A modifiable universal cotinine-chimeric antigen system of NK cells with multiple targets

Abstract

Natural killer (NK) cells are immune effector cells with outstanding features for adoptive immunotherapy. Immune effector cells with chimeric antigen receptors (CARs) are promising targeted therapeutic agents for various diseases. Because tumor cells exhibit heterogeneous antigen expression and lose cell surface antigen expression during malignant progression, many CARs fixed against only one antigen have limited efficacy and are associated with tumor relapse. To expand the utility of CAR-NK cells, we designed a split and universal cotinine-CAR (Cot-CAR) system, comprising a Cot-conjugator and NK92 cells (α-Cot-NK92 cells) engineered with a CAR containing an anti-Cot-specific single-chain variable fragment and intracellular signaling domain.
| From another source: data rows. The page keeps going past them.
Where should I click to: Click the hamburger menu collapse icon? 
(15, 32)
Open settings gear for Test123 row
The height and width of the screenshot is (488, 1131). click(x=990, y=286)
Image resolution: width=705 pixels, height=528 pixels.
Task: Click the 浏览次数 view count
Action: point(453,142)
The efficacy of the Cot-CAR system was assessed in vitro using a cytolysis assay against various tumor cells, and its single- or multiple- utility potential was demonstrated using an in vivo lung metastasis model by injecting A549-Red-Fluc cells. The α-Cot-NK92 cells could switch targets, logically respond to multiple antigens, and tune cytolytic activation through the alteration of conjugators without re-engineering. Therefore the universal Cot-CAR system is useful for enhancing specificity and diversity of antigens, combating relapse, and controlling cytolytic activity. In conclusion, this universal Cot-CAR system reveals that multiple availability and controllability can be generated with a single, integrated system.

Keywords: cotinine; CAR NK cells; NK cells; tumor; universal.